#### Jobs:
1) Name the three modeling tools or methods the forum post about the Stan grid model mentions: the software, the method for spatial correlation, and the rule for making choices.
2) Pick up the forum post about the Stan grid model right after its last sentence and keep writing in the same voice.

#### Text excerpt:

Using 2D Gaussian process predictions within model

Hi all,

I’m trying to build a model in stan for a task similar to the one in this paper - there are tiles on a 2D grid that are each worth a certain number of points. The point values are spatially correlated on the grid according to a gaussian process, and work has shown that people engage in a GP-like generalization to infer values of hidden tiles. The model has two steps: 1) based on the current and past observed values for chosen tiles on the current grid, estimate the value of each tile (including unseen/unchosen ones) using a GP, and 2) based on the values inferred from the GP and a softmax choice rule, make choices that will maximize point values. I can find examples of GP predictions after model fitting but was having trouble figuring out how to do this appropriately within the model itself. I have a version of the model that runs but it is running very slowly, even with simulated data (hours when it should take a few minutes).

Rows from a screen grounding dataset:
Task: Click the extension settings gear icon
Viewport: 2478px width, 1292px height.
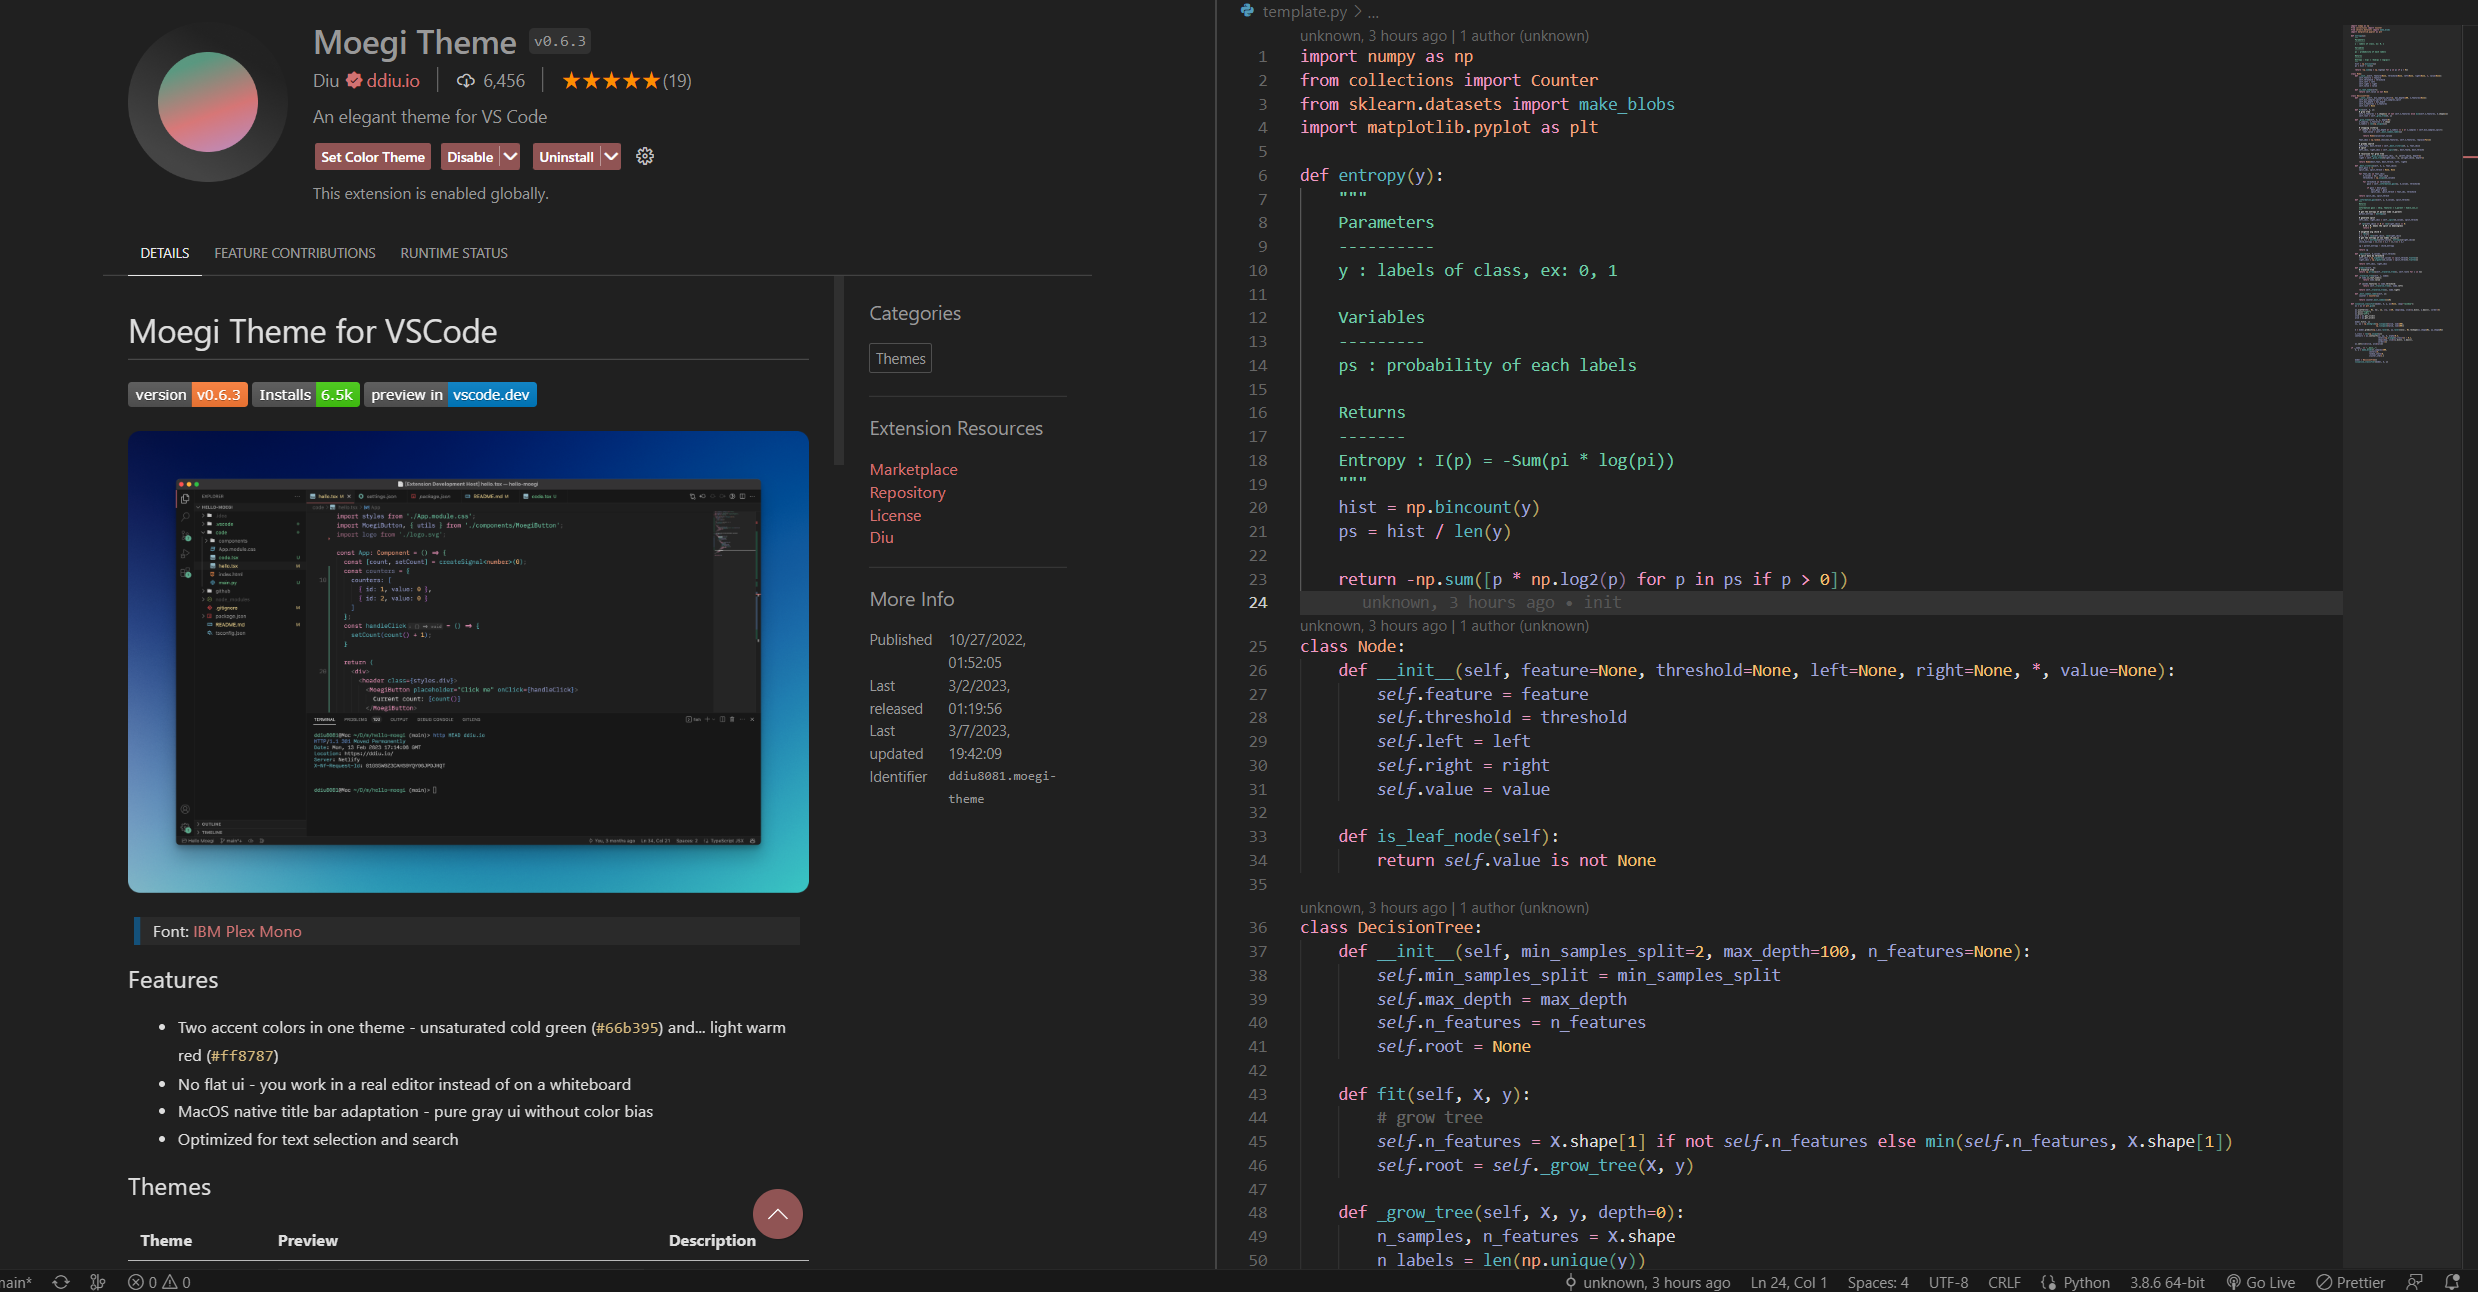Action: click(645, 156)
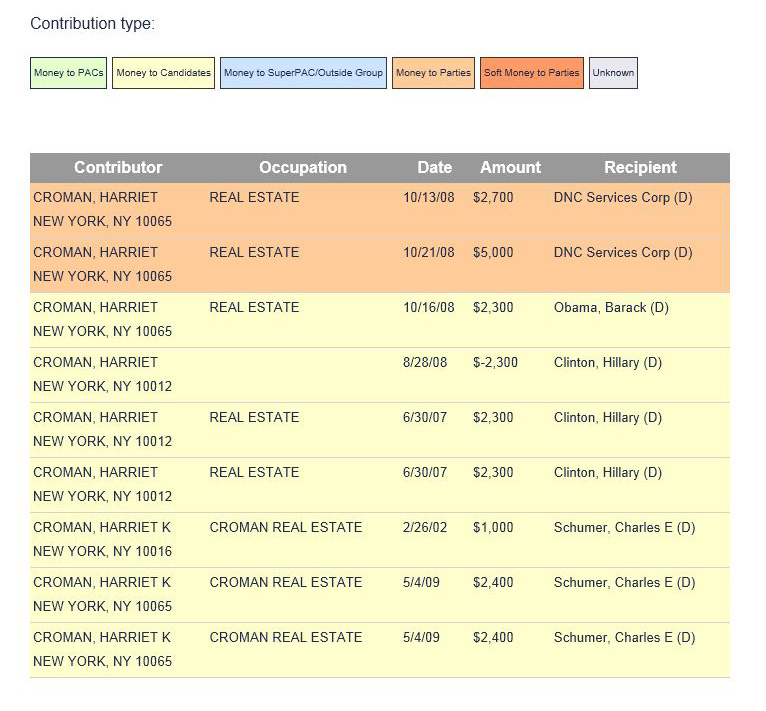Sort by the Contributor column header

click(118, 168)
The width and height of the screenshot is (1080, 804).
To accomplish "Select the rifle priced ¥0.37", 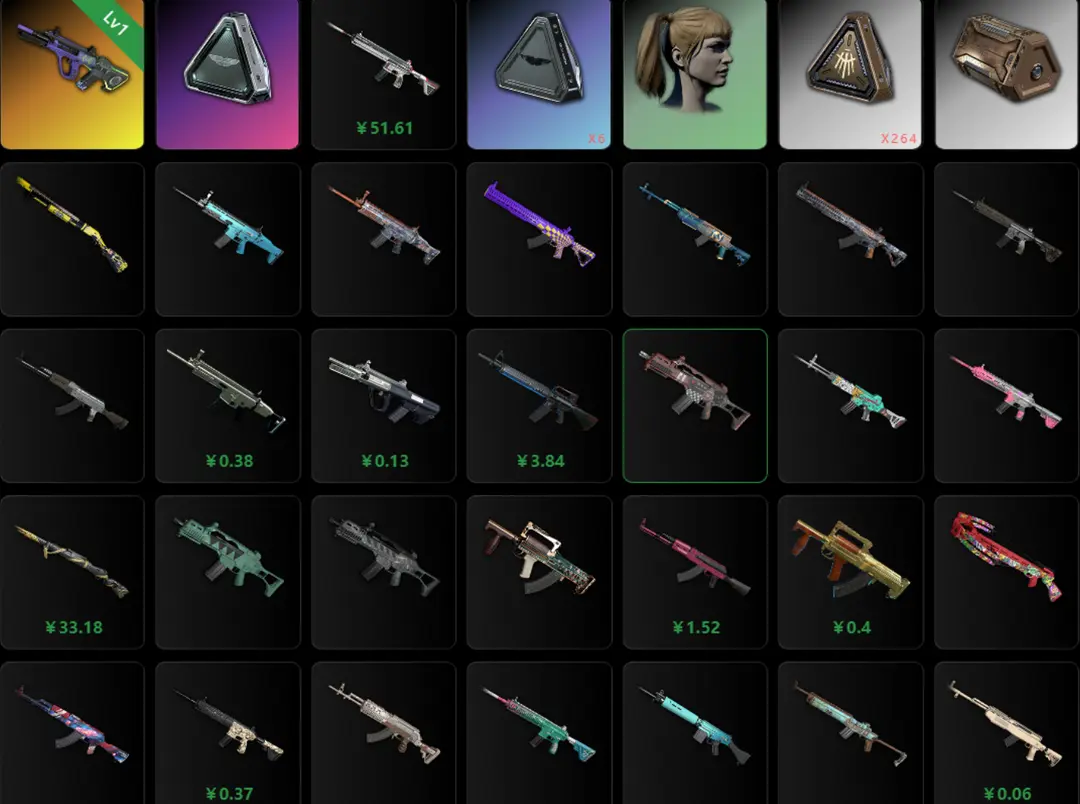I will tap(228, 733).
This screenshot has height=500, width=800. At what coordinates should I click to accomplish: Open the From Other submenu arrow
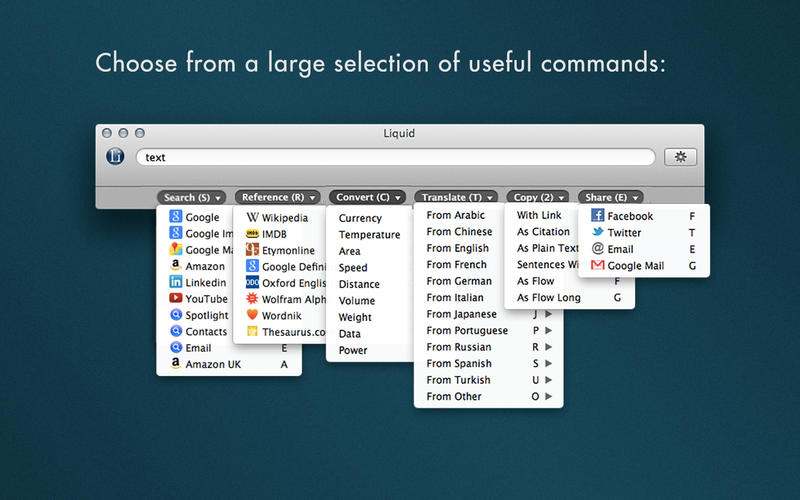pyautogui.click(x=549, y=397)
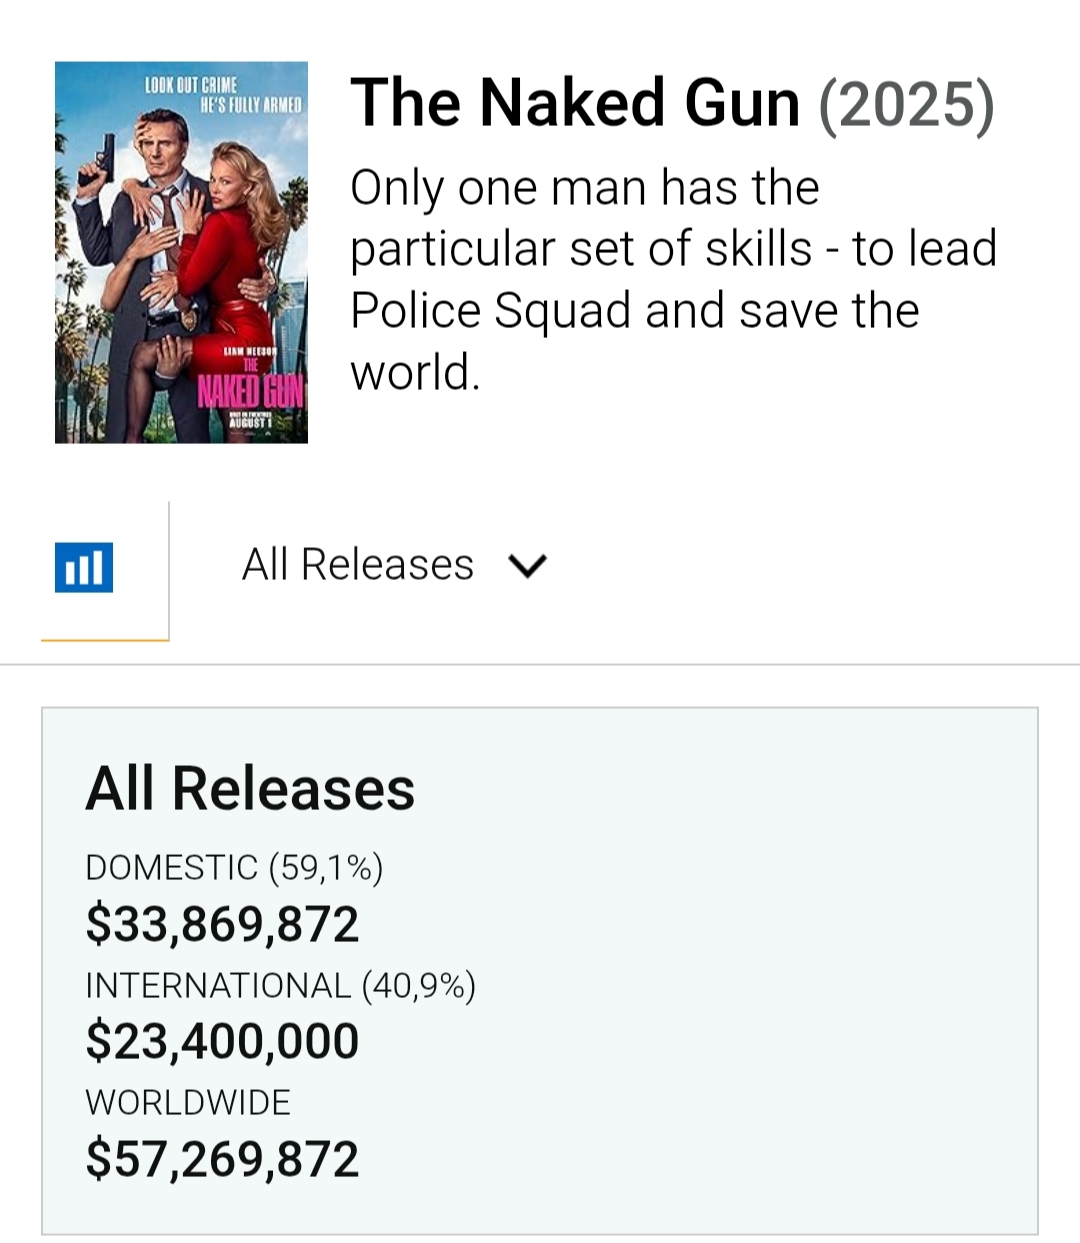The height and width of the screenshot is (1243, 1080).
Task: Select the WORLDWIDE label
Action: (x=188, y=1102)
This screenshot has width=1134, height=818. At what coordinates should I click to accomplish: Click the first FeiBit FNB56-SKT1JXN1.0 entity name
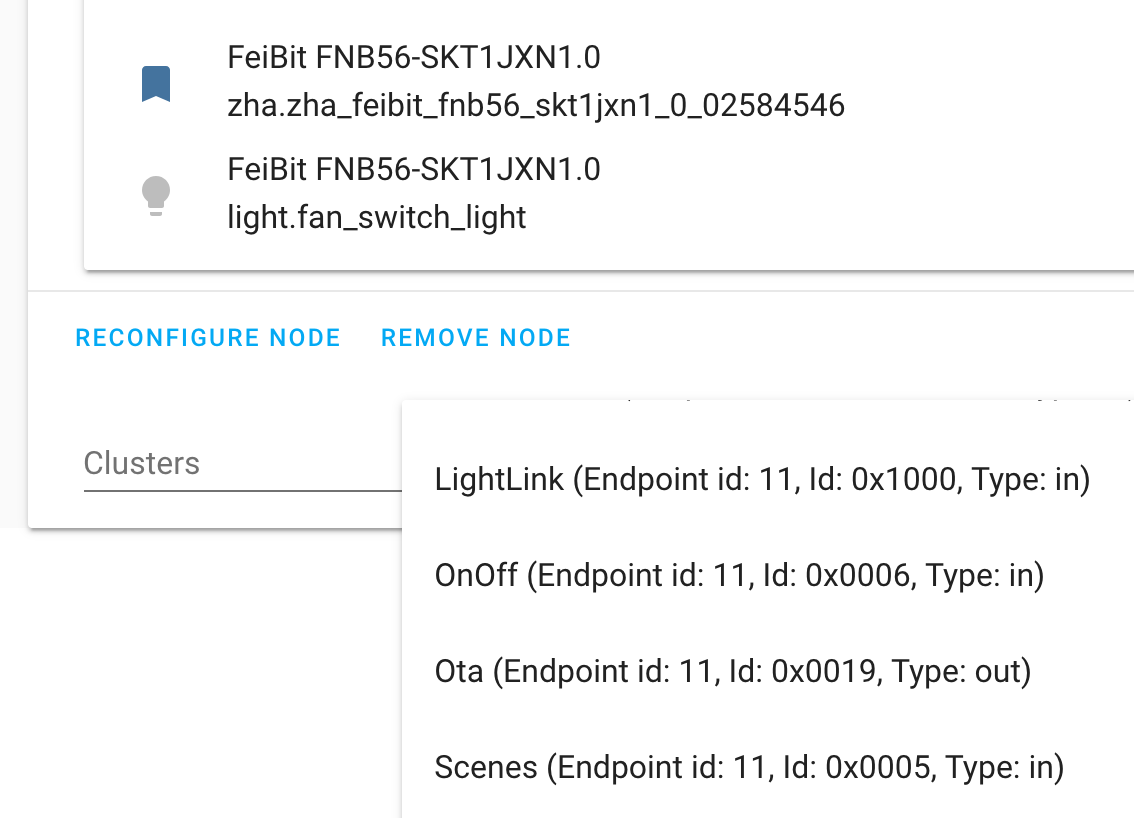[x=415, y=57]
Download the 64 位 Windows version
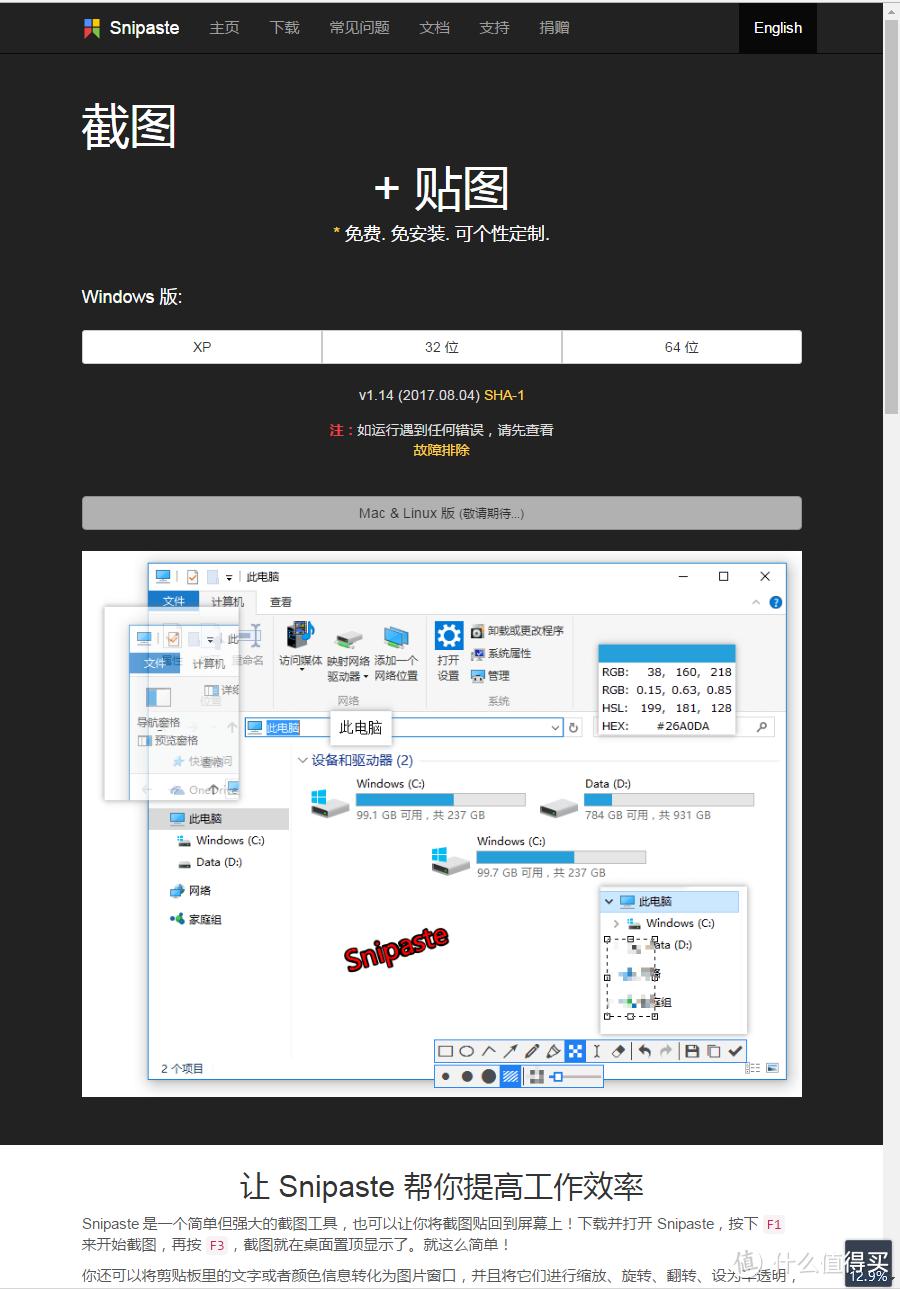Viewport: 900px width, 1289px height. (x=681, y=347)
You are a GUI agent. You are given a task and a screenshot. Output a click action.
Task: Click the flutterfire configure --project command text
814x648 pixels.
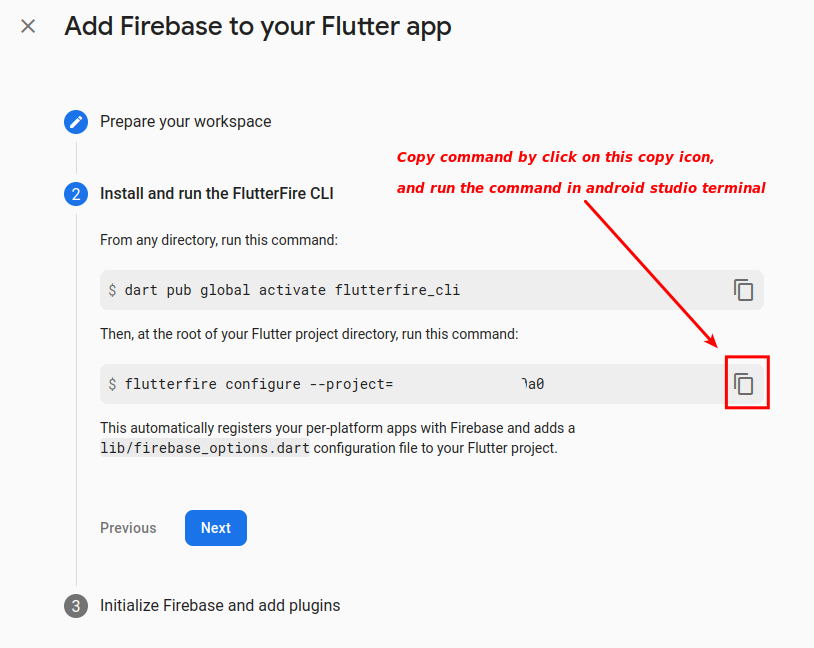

#### Task-by-task results:
1) Stan; Gaussian process (GP); softmax choice rule

2)
Below is my stan code, R code to run the model in rstan, and attached simulated data.
sim_calc_gp_softmax_sim_beta10_LS2_s20.Rdata (3.0 MB)
First of all, is my implementation of the GP (including the translations between 2D and 1D data) correct? And if so, are there ways to speed this up? Thanks in advance for your help.

Model code:

data {
  int<lower=1> nS; //number of participants
  int<lower=1> nB; //number of blocks per participant
  int<lower=1> nT; //total possible trials per block
  int<lower=1> nL; //number of tiles in grid row/column (assume square)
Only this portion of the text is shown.